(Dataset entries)
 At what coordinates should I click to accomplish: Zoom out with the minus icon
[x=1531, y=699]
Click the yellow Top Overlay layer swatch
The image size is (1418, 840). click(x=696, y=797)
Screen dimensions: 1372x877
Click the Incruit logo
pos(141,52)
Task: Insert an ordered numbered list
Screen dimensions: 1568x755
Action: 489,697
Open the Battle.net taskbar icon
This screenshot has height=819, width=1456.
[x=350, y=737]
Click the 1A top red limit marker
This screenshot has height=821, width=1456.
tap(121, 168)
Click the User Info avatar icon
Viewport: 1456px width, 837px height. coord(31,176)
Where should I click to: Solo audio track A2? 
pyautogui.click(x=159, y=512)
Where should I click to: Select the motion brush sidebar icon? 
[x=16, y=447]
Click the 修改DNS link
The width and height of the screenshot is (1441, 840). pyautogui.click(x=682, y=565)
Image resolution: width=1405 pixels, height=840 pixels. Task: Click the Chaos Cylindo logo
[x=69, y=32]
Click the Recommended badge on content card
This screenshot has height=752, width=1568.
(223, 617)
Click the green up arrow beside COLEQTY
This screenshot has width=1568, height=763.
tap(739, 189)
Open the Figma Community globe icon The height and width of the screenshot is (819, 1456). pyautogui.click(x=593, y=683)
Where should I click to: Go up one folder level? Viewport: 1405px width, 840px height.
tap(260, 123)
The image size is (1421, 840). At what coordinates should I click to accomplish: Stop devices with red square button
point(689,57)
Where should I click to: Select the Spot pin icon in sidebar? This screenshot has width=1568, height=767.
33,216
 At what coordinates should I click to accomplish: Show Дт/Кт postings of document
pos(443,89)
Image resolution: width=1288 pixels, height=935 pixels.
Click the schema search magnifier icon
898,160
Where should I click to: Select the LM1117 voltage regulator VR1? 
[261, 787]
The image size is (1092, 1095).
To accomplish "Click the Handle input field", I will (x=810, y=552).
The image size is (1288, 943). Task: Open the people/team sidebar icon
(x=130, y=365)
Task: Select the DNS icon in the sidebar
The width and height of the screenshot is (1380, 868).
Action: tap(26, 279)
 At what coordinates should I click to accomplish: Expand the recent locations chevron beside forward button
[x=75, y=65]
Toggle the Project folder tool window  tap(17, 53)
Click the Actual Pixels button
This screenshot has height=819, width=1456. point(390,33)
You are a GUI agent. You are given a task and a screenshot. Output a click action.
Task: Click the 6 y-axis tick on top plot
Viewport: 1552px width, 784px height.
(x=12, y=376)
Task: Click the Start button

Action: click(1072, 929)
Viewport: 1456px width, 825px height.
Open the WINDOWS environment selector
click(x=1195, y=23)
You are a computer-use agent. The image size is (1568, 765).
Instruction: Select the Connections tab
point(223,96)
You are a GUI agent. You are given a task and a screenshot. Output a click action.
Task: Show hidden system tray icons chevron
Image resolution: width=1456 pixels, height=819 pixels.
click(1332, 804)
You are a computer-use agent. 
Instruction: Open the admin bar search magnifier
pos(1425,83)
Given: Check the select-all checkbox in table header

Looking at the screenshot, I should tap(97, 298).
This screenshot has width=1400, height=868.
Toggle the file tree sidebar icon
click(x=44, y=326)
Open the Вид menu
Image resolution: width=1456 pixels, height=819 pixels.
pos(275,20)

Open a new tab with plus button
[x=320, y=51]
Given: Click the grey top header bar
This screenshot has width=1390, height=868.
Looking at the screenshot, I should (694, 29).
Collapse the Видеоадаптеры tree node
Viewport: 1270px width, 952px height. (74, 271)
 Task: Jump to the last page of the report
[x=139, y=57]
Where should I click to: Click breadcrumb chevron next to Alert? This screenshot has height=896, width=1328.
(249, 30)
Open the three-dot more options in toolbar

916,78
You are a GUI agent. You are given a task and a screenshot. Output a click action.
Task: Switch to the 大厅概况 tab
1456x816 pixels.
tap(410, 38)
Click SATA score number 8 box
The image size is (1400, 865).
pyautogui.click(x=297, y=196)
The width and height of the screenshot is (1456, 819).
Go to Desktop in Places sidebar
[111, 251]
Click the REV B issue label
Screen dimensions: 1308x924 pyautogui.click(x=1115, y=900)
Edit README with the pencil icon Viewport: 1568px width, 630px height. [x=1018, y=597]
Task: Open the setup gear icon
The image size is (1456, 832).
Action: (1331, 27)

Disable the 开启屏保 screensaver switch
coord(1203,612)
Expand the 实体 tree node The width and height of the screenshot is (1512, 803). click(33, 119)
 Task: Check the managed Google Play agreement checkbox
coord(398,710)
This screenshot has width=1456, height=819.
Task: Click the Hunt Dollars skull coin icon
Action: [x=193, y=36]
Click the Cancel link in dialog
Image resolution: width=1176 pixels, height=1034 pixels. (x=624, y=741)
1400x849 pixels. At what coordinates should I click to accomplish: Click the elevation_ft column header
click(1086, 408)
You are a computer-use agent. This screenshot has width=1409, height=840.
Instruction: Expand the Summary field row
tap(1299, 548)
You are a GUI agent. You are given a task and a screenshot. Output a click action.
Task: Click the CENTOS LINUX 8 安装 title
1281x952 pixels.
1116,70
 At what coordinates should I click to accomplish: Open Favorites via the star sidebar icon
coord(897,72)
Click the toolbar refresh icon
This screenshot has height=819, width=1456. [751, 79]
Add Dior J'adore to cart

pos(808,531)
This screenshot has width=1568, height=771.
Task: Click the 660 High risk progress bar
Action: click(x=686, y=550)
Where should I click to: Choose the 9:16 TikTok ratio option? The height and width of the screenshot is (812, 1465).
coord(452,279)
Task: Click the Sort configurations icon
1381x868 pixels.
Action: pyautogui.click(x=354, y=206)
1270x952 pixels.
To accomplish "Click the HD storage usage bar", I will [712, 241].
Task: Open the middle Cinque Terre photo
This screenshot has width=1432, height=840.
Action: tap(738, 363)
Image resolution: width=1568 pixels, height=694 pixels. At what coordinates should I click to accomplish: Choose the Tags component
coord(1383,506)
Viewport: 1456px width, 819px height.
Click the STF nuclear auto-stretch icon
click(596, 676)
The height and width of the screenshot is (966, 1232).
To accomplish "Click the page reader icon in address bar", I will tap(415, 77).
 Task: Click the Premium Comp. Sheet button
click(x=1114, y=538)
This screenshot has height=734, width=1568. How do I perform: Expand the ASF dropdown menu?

Exercise prompt:
Copy each record above so that no word or mark differs.

Result for this task:
 At what coordinates should I click to accomplish: Zoom out with the minus icon
[x=1531, y=699]
Click the yellow Top Overlay layer swatch
The image size is (1418, 840). click(x=696, y=797)
Screen dimensions: 1372x877
Click the Incruit logo
pos(141,52)
Task: Insert an ordered numbered list
Screen dimensions: 1568x755
Action: 489,697
Open the Battle.net taskbar icon
This screenshot has height=819, width=1456.
[x=350, y=737]
Click the 1A top red limit marker
This screenshot has height=821, width=1456.
tap(121, 168)
Click the User Info avatar icon
Viewport: 1456px width, 837px height. coord(31,176)
Where should I click to: Solo audio track A2? 
pyautogui.click(x=159, y=512)
Where should I click to: Select the motion brush sidebar icon? 
[x=16, y=447]
Click the 修改DNS link
The width and height of the screenshot is (1441, 840). pyautogui.click(x=682, y=565)
Image resolution: width=1405 pixels, height=840 pixels. Task: Click the Chaos Cylindo logo
[x=69, y=32]
Click the Recommended badge on content card
This screenshot has height=752, width=1568.
(223, 617)
Click the green up arrow beside COLEQTY
This screenshot has width=1568, height=763.
tap(739, 189)
Open the Figma Community globe icon The height and width of the screenshot is (819, 1456). pyautogui.click(x=593, y=683)
Where should I click to: Go up one folder level? Viewport: 1405px width, 840px height.
tap(260, 123)
The image size is (1421, 840). At what coordinates should I click to accomplish: Stop devices with red square button
point(689,57)
Where should I click to: Select the Spot pin icon in sidebar? This screenshot has width=1568, height=767.
33,216
 At what coordinates should I click to accomplish: Show Дт/Кт postings of document
pos(443,89)
Image resolution: width=1288 pixels, height=935 pixels.
Click the schema search magnifier icon
898,160
Where should I click to: Select the LM1117 voltage regulator VR1? 
[261, 787]
The image size is (1092, 1095).
To accomplish "Click the Handle input field", I will (x=810, y=552).
The image size is (1288, 943). Task: Open the people/team sidebar icon
(x=130, y=365)
Task: Select the DNS icon in the sidebar
The width and height of the screenshot is (1380, 868).
Action: tap(26, 279)
 At what coordinates should I click to accomplish: Expand the recent locations chevron beside forward button
[x=75, y=65]
Toggle the Project folder tool window  tap(17, 53)
Click the Actual Pixels button
This screenshot has height=819, width=1456. point(390,33)
You are a GUI agent. You are given a task and a screenshot. Output a click action.
Task: Click the 6 y-axis tick on top plot
Viewport: 1552px width, 784px height.
(x=12, y=376)
Task: Click the Start button

Action: click(1072, 929)
Viewport: 1456px width, 825px height.
Open the WINDOWS environment selector
click(x=1195, y=23)
You are a computer-use agent. The image size is (1568, 765).
Instruction: Select the Connections tab
point(223,96)
You are a GUI agent. You are given a task and a screenshot. Output a click action.
Task: Show hidden system tray icons chevron
Image resolution: width=1456 pixels, height=819 pixels.
click(1332, 804)
You are a computer-use agent. 
Instruction: Open the admin bar search magnifier
pos(1425,83)
Given: Check the select-all checkbox in table header

Looking at the screenshot, I should tap(97, 298).
This screenshot has width=1400, height=868.
Toggle the file tree sidebar icon
click(x=44, y=326)
Open the Вид menu
Image resolution: width=1456 pixels, height=819 pixels.
pos(275,20)

Open a new tab with plus button
[x=320, y=51]
Given: Click the grey top header bar
This screenshot has width=1390, height=868.
Looking at the screenshot, I should (694, 29).
Collapse the Видеоадаптеры tree node
Viewport: 1270px width, 952px height. (74, 271)
 Task: Jump to the last page of the report
[x=139, y=57]
Where should I click to: Click breadcrumb chevron next to Alert? This screenshot has height=896, width=1328.
(249, 30)
Open the three-dot more options in toolbar

916,78
You are a GUI agent. You are given a task and a screenshot. Output a click action.
Task: Switch to the 大厅概况 tab
1456x816 pixels.
tap(410, 38)
Click SATA score number 8 box
The image size is (1400, 865).
pyautogui.click(x=297, y=196)
The width and height of the screenshot is (1456, 819).
Go to Desktop in Places sidebar
[111, 251]
Click the REV B issue label
Screen dimensions: 1308x924 pyautogui.click(x=1115, y=900)
Edit README with the pencil icon Viewport: 1568px width, 630px height. [x=1018, y=597]
Task: Open the setup gear icon
The image size is (1456, 832).
Action: (1331, 27)

Disable the 开启屏保 screensaver switch
coord(1203,612)
Expand the 实体 tree node The width and height of the screenshot is (1512, 803). click(33, 119)
 Task: Check the managed Google Play agreement checkbox
coord(398,710)
This screenshot has width=1456, height=819.
Task: Click the Hunt Dollars skull coin icon
Action: [x=193, y=36]
Click the Cancel link in dialog
Image resolution: width=1176 pixels, height=1034 pixels. (x=624, y=741)
1400x849 pixels. At what coordinates should I click to accomplish: Click the elevation_ft column header
click(1086, 408)
You are a computer-use agent. This screenshot has width=1409, height=840.
Instruction: Expand the Summary field row
tap(1299, 548)
You are a GUI agent. You are given a task and a screenshot. Output a click action.
Task: Click the CENTOS LINUX 8 安装 title
1281x952 pixels.
1116,70
 At what coordinates should I click to accomplish: Open Favorites via the star sidebar icon
coord(897,72)
Click the toolbar refresh icon
This screenshot has height=819, width=1456. [751, 79]
Add Dior J'adore to cart

pos(808,531)
This screenshot has width=1568, height=771.
Task: Click the 660 High risk progress bar
Action: click(x=686, y=550)
Where should I click to: Choose the 9:16 TikTok ratio option? The height and width of the screenshot is (812, 1465).
coord(452,279)
Task: Click the Sort configurations icon
1381x868 pixels.
Action: pyautogui.click(x=354, y=206)
1270x952 pixels.
To accomplish "Click the HD storage usage bar", I will [712, 241].
Task: Open the middle Cinque Terre photo
This screenshot has width=1432, height=840.
Action: tap(738, 363)
Image resolution: width=1568 pixels, height=694 pixels. At what coordinates should I click to accomplish: Choose the Tags component
coord(1383,506)
Viewport: 1456px width, 819px height.
Click the STF nuclear auto-stretch icon
click(596, 676)
The height and width of the screenshot is (966, 1232).
To accomplish "Click the page reader icon in address bar", I will tap(415, 77).
 Task: Click the Premium Comp. Sheet button
click(x=1114, y=538)
This screenshot has height=734, width=1568. How do I perform: Expand the ASF dropdown menu?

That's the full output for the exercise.